▶ Passage:
==================================================

Let’s look at one example and follow through with the entire process of how SQL Server reacts to a DROP COLUMN in regards to statistics and the plans cached.
Using the script in listing 1.1, create a table named, CustTable and insert some test data into it.
CREATE TABLE [dbo].[CustTable](
[CustID] [int] IDENTITY(1,1) NOT NULL,
[CustName] [varchar](150) NULL,
[SalesQuotaID] [int] NULL,
[BusRegionID] [int] NULL,
CONSTRAINT [PK_CustTable] PRIMARY KEY CLUSTERED
(
[CustID] ASC
)WITH (PAD_INDEX = OFF, STATISTICS_NORECOMPUTE = OFF, IGNORE_DUP_KEY = OFF, ALLOW_ROW_LOCKS = ON, ALLOW_PAGE_LOCKS = ON) ON [PRIMARY]
) ON [PRIMARY]
GO
INSERT INTO CustTable
SELECT 'Name',rand() * 100, rand() * 100
GO 70000
Listing 1.1
At this point, with AUTO_STATS on, checking for existing statistics on the CustTable table will result in no statistics created (except for the primary key statistics, PK_CustTable. If we run a query such as
SELECT COUNT(*),CustName,BusRegionID
FROM CustTable
WHERE SalesQuotaID > 1
GROUP BY CustName,BusRegionID
Listing 1.2
We should see a result of three statistics created. One for each custname, busregionid and salesquotaid.
SELECT * FROM sys.stats WHERE object_id = OBJECT_ID('dbo.CustTable')
Listing 1.3
For SQL Server 2012, turn trace flag 8666 so we can examine the statistics being used by the plans in the cache.
DBCC TRACEON(8666)
GO
Listing 1.4
__
Once trace flag 8666 is enabled, we can dig deep into dm_exec_cached_plans and dm_exec_query_plan while using XMLNAMESPACES to reference the field, wszStatName. The plan from the query we ran earlier in listing 1.2 should be in the cache. This can be verified by running the following query that uses the wszStatName Field Name to examine the statistics the plans referenced.

==================================================

▶ Your instructions: Write the next part of the SQL Server DROP COLUMN walkthrough, starting right after its last sentence.

▶ Raw data:
==================================================

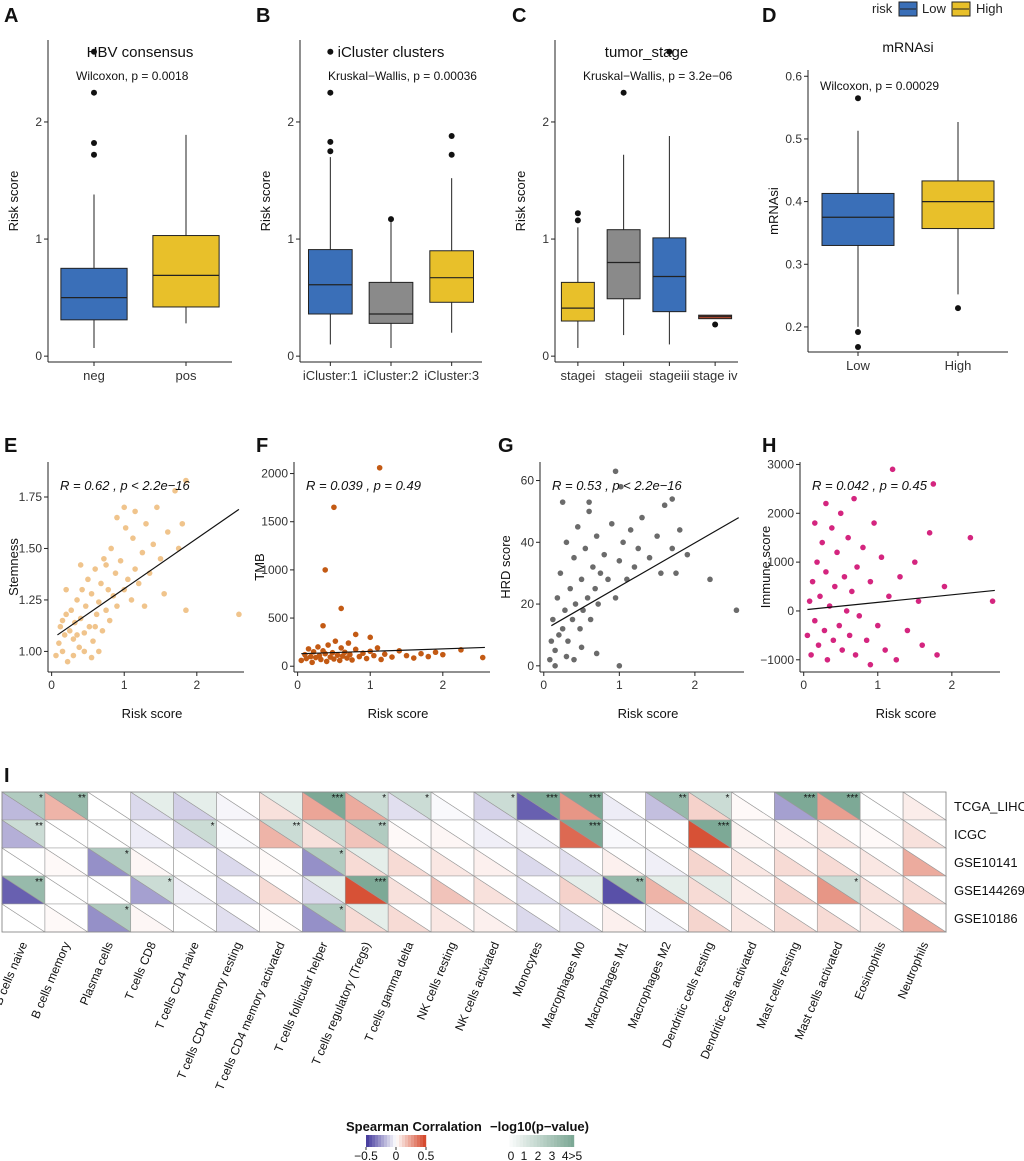  I want to click on panel-b-x-tick-label: iCluster:2, so click(392, 376).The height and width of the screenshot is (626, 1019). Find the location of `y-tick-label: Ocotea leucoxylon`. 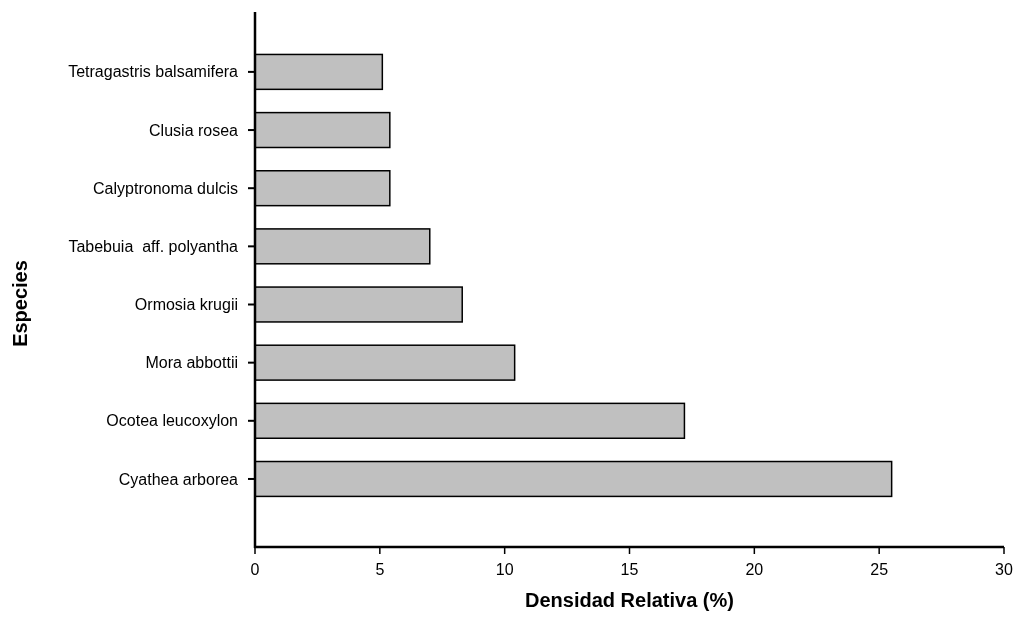

y-tick-label: Ocotea leucoxylon is located at coordinates (172, 421).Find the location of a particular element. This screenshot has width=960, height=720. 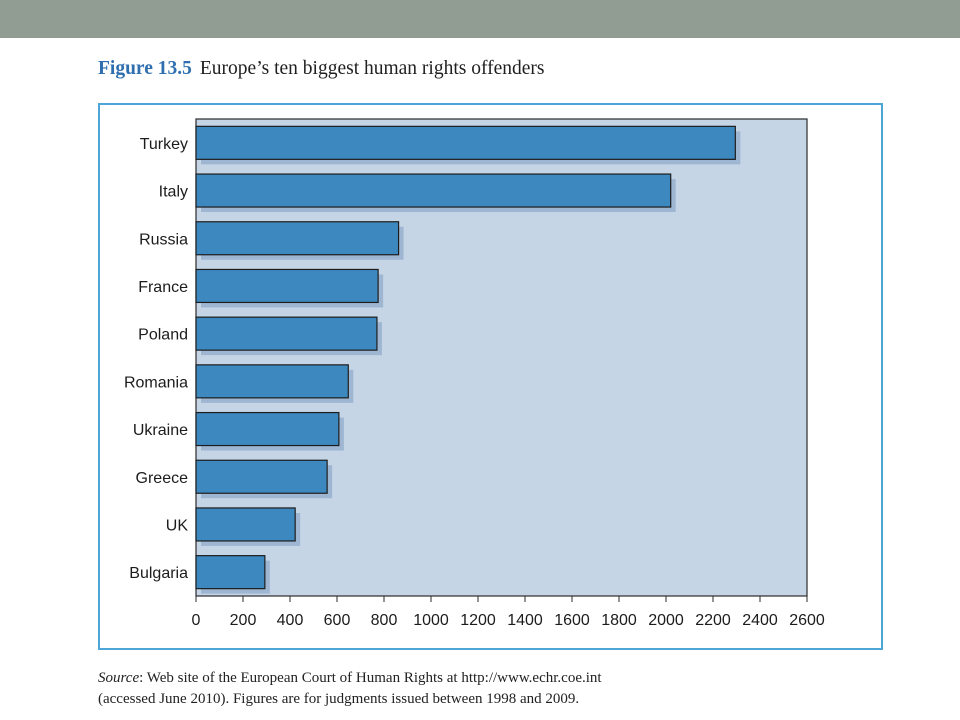

x-tick-label: 600 is located at coordinates (338, 620).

==================================================

▶ Task response:
;WITH XMLNAMESPACES ('http://schemas.microsoft.com/sqlserver/2004/07/showplan' as showplan)
SELECT qt.text AS SQLCommand,
qp.query_plan,
Stat.ref.value('@FieldValue','NVarChar(500)') AS StatsName
FROM sys.dm_exec_cached_plans cp
CROSS APPLY sys.dm_exec_query_plan(cp.plan_handle) qp
CROSS APPLY sys.dm_exec_sql_text (cp.plan_handle) qt
CROSS APPLY query_plan.nodes('//showplan:Field[@FieldName="wszStatName"]') Stat(ref)
WHERE qt.text LIKE '%CustTable%'
GO
Listing 1.5
As we can see, the three statistics are shown in the results for the plan that was cached.
Cleaning up after a DROP COLUMN
Now that both statistics and a valid plan have been cached, drop the CustName column on the CustTable table.
ALTER TABLE CustTable
DROP COLUMN CustName
Listing 1.6
Rerun the query from listing 1.5.
Notice the statistic, _WA_Sys_00000002_02FC7413 is no longer referenced and shown in the results. Overall, this plan is not optimal given the CustName column reference. It would be ideal for SQL Server to remove it as part of the DROP COLUMN but given resource utilization and the mechanism for the plan being cycled out at the time of need, it isn’t a critical situation. However, as mentioned earlier, there can be value to clearing the plan from the cache for some instances.
Removing plans from cache by column reference
In order to remove a distinct plan from cache, FREEPROCCACHE can be used by passing in the plan_handle as a parameter. To determine all cached plans that reference a particular column, the DMVs dm_exec_query_stats and dm_exec_query_plan with XMLNAMESPACES can be used in a manner similar to how we identified the statistics referenced by a specific plan.
;WITH XMLNAMESPACES ('http://schemas.microsoft.com/sqlserver/2004/07/showplan' as showplan)
SELECT cp.plan_handle
FROM sys.dm_exec_query_stats AS cp (NOLOCK)
CROSS APPLY sys.dm_exec_query_plan(cp.plan_handle) AS qp
CROSS APPLY query_plan.nodes( '//showplan:ColumnReference' ) Cols(ref)
WHERE Cols.ref.value('@Column', 'SYSNAME') = 'CustName'
GROUP BY cp.plan_handle
GO
Listing 1.7
Listing 1.7 will return all plan handles that reference the column CustName. We can take advantage of the ability to identify those plan handles and combine it with dynamic SQL to then iterate through each plan handle returned in order to execute DBCC FREEPROCCACHE, which allows us to fully automate the removal of these plans.
;WITH XMLNAMESPACES ('http://schemas.microsoft.com/sqlserver/2004/07/showplan' as showplan)
SELECT cp.plan_handle
,ROW_NUMBER() OVER (ORDER BY cp.plan_handle) AS ROWID
INTO #RemovePlans
FROM sys.dm_exec_query_stats AS cp (NOLOCK)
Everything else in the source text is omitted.